There are limitations to this study. Our patient numbers in each cohort are relatively small; however all of our key findings were statistically significant. Our cohort had a range of alignments but there were no patients who had significant valgus alignment therefore the trends we have observed may not hold true for patients with large valgus knees. This paper reports a secondary outcome of another study [5]. As the study was not powered on this outcome, a power analysis is not presented. As per best practice we report 95%CI of estimates to inform the reader as to the likelihood of an inadequate sample size [16] rather than carrying out a post-hoc power analysis which has been shown be to inaccurate and misleading [10]. A further limitation is that we cannot assess the effect of demographics on changes in alignment as the study was not set up for this, The asymptomatic group were younger than the OA/TKA groups, however as the results are consistent across the three groups the variation in demographics between groups does not appear to have a large influence.

Conclusion

In conclusion, this study has observed consistent changes in MFT angles between supine and standing positions across all knee types. We can therefore reject our hypothesis that we expected osteoarthritic and prosthetic knees to show different trends in alignment changes to asymptomatic knees. The relative displacement to extension and varus upon standing suggests that changes to the joint contact surfaces, either through osteoarthritic changes or TKA, only have a small effect on dynamic alignment changes when going from a non-weight-bearing to a weight-bearing situation.
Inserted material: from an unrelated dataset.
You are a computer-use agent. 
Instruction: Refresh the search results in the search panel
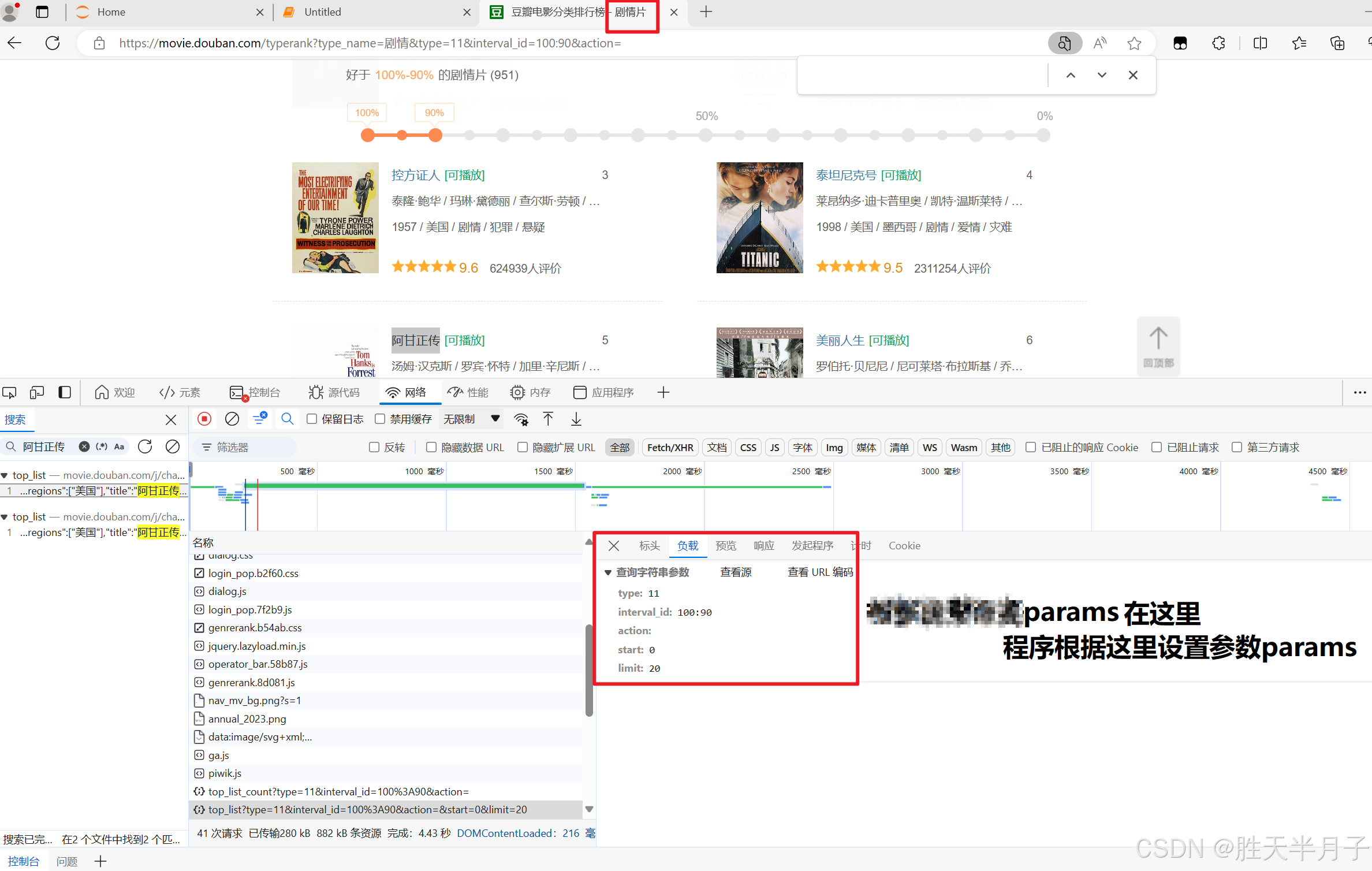(x=145, y=446)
This leads to the conclusion that the soft tissues play an important role in this dynamic behaviour and highlights the importance of quantifying soft tissue behaviour when planning, performing and evaluating alignment dependent surgical interventions of the knee. When routinely assessing any type of knee, clinicians should be aware that subtle consistent alignment changes occur under weight-bearing conditions and tailor their treatments accordingly.